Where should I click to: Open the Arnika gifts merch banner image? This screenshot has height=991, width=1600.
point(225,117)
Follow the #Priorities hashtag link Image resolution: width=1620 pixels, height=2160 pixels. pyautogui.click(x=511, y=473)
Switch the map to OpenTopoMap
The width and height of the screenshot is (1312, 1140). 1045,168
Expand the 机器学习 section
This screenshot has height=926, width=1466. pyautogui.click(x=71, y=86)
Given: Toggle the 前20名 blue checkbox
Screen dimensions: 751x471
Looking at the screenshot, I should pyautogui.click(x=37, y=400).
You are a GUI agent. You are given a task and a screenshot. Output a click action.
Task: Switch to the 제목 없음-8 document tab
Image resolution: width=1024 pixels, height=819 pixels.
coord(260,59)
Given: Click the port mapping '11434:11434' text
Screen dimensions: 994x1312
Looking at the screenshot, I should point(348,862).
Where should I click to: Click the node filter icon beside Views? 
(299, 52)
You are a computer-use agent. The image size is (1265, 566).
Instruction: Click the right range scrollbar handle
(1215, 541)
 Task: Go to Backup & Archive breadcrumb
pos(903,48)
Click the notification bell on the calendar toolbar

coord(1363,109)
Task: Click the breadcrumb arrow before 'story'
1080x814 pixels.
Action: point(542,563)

● **EXERCISE**
Every record shown above should appear again in your answer, unchanged.

● **ANSWER TO THE EXERCISE**
Where should I click to: Open the Arnika gifts merch banner image? This screenshot has height=991, width=1600.
point(225,117)
Follow the #Priorities hashtag link Image resolution: width=1620 pixels, height=2160 pixels. pyautogui.click(x=511, y=473)
Switch the map to OpenTopoMap
The width and height of the screenshot is (1312, 1140). 1045,168
Expand the 机器学习 section
This screenshot has height=926, width=1466. pyautogui.click(x=71, y=86)
Given: Toggle the 前20名 blue checkbox
Screen dimensions: 751x471
Looking at the screenshot, I should pyautogui.click(x=37, y=400).
You are a GUI agent. You are given a task and a screenshot. Output a click action.
Task: Switch to the 제목 없음-8 document tab
Image resolution: width=1024 pixels, height=819 pixels.
coord(260,59)
Given: Click the port mapping '11434:11434' text
Screen dimensions: 994x1312
Looking at the screenshot, I should point(348,862).
Where should I click to: Click the node filter icon beside Views? 
(299, 52)
You are a computer-use agent. The image size is (1265, 566).
Instruction: Click the right range scrollbar handle
(1215, 541)
 Task: Go to Backup & Archive breadcrumb
pos(903,48)
Click the notification bell on the calendar toolbar

coord(1363,109)
Task: Click the breadcrumb arrow before 'story'
1080x814 pixels.
Action: point(542,563)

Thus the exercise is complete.